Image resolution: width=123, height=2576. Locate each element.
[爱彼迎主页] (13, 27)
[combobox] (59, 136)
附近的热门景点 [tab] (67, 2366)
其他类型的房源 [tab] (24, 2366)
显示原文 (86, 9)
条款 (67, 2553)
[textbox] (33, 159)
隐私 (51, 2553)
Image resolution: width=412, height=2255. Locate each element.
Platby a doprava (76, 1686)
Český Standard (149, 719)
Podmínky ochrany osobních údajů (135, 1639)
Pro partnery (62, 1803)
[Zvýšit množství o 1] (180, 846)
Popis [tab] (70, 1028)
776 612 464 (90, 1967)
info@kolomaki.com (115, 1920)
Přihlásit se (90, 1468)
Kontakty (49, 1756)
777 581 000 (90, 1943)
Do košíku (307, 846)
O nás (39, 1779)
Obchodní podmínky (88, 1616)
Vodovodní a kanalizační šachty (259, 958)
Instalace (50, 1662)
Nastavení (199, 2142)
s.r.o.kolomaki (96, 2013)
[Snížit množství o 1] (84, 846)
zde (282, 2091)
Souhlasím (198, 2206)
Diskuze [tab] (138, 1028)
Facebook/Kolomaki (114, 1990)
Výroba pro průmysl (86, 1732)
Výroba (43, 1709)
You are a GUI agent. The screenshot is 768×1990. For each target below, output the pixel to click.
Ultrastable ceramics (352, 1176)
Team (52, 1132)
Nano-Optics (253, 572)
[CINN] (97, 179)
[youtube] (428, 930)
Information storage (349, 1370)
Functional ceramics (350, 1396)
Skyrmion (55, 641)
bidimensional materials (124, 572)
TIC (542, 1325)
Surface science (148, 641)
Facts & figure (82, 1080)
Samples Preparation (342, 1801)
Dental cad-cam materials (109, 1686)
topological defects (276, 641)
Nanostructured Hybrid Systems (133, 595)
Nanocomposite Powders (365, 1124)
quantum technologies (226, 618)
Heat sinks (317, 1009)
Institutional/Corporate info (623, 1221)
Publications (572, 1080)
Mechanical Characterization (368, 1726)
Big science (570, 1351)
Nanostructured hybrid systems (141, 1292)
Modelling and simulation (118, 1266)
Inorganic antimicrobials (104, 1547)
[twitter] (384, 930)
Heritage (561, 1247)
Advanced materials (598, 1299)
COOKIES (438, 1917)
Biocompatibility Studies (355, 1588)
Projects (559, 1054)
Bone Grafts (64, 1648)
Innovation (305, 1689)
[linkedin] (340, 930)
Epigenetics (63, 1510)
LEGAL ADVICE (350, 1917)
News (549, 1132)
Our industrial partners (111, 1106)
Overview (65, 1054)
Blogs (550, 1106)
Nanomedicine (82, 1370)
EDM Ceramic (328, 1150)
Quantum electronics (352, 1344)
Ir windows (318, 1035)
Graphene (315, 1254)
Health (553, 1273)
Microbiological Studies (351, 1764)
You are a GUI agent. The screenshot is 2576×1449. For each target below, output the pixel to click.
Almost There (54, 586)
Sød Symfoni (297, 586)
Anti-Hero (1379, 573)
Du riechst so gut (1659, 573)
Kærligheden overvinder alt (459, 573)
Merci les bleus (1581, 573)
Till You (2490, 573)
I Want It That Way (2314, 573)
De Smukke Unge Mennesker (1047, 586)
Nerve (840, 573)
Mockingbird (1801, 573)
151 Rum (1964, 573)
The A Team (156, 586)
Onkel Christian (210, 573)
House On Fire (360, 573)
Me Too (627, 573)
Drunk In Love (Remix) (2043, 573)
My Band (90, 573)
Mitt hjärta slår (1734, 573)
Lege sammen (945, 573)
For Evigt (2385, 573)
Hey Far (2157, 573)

**Work required:** Please reproduce all of the entries above exactly as they appear.

**Reply to the task:**
Image resolution: width=123, height=2576. Locate each element.
[爱彼迎主页] (13, 27)
[combobox] (59, 136)
附近的热门景点 [tab] (67, 2366)
其他类型的房源 [tab] (24, 2366)
显示原文 (86, 9)
条款 (67, 2553)
[textbox] (33, 159)
隐私 (51, 2553)
Image resolution: width=412, height=2255. Locate each element.
Platby a doprava (76, 1686)
Český Standard (149, 719)
Podmínky ochrany osobních údajů (135, 1639)
Pro partnery (62, 1803)
[Zvýšit množství o 1] (180, 846)
Popis [tab] (70, 1028)
776 612 464 (90, 1967)
info@kolomaki.com (115, 1920)
Přihlásit se (90, 1468)
Kontakty (49, 1756)
777 581 000 (90, 1943)
Do košíku (307, 846)
O nás (39, 1779)
Obchodní podmínky (88, 1616)
Vodovodní a kanalizační šachty (259, 958)
Instalace (50, 1662)
Nastavení (199, 2142)
s.r.o.kolomaki (96, 2013)
[Snížit množství o 1] (84, 846)
zde (282, 2091)
Souhlasím (198, 2206)
Diskuze [tab] (138, 1028)
Facebook/Kolomaki (114, 1990)
Výroba pro průmysl (86, 1732)
Výroba (43, 1709)
You are a GUI agent. The screenshot is 768×1990. For each target below, output the pixel to click.
Ultrastable ceramics (352, 1176)
Team (52, 1132)
Nano-Optics (253, 572)
[CINN] (97, 179)
[youtube] (428, 930)
Information storage (349, 1370)
Functional ceramics (350, 1396)
Skyrmion (55, 641)
bidimensional materials (124, 572)
TIC (542, 1325)
Surface science (148, 641)
Facts & figure (82, 1080)
Samples Preparation (342, 1801)
Dental cad-cam materials (109, 1686)
topological defects (276, 641)
Nanostructured Hybrid Systems (133, 595)
Nanocomposite Powders (365, 1124)
quantum technologies (226, 618)
Heat sinks (317, 1009)
Institutional/Corporate info (623, 1221)
Publications (572, 1080)
Mechanical Characterization (368, 1726)
Big science (570, 1351)
Nanostructured hybrid systems (141, 1292)
Modelling and simulation (118, 1266)
Inorganic antimicrobials (104, 1547)
[twitter] (384, 930)
Heritage (561, 1247)
Advanced materials (598, 1299)
COOKIES (438, 1917)
Biocompatibility Studies (355, 1588)
Projects (559, 1054)
Bone Grafts (64, 1648)
Innovation (305, 1689)
[linkedin] (340, 930)
Epigenetics (63, 1510)
LEGAL ADVICE (350, 1917)
News (549, 1132)
Our industrial partners (111, 1106)
Overview (65, 1054)
Blogs (550, 1106)
Nanomedicine (82, 1370)
EDM Ceramic (328, 1150)
Quantum electronics (352, 1344)
Ir windows (318, 1035)
Graphene (315, 1254)
Health (553, 1273)
Microbiological Studies (351, 1764)
You are a GUI agent. The screenshot is 2576×1449. For each target below, output the pixel to click.
Almost There (54, 586)
Sød Symfoni (297, 586)
Anti-Hero (1379, 573)
Du riechst so gut (1659, 573)
Kærligheden overvinder alt (459, 573)
Merci les bleus (1581, 573)
Till You (2490, 573)
I Want It That Way (2314, 573)
De Smukke Unge Mennesker (1047, 586)
Nerve (840, 573)
Mockingbird (1801, 573)
151 Rum (1964, 573)
The A Team (156, 586)
Onkel Christian (210, 573)
House On Fire (360, 573)
Me Too (627, 573)
Drunk In Love (Remix) (2043, 573)
My Band (90, 573)
Mitt hjärta slår (1734, 573)
Lege sammen (945, 573)
For Evigt (2385, 573)
Hey Far (2157, 573)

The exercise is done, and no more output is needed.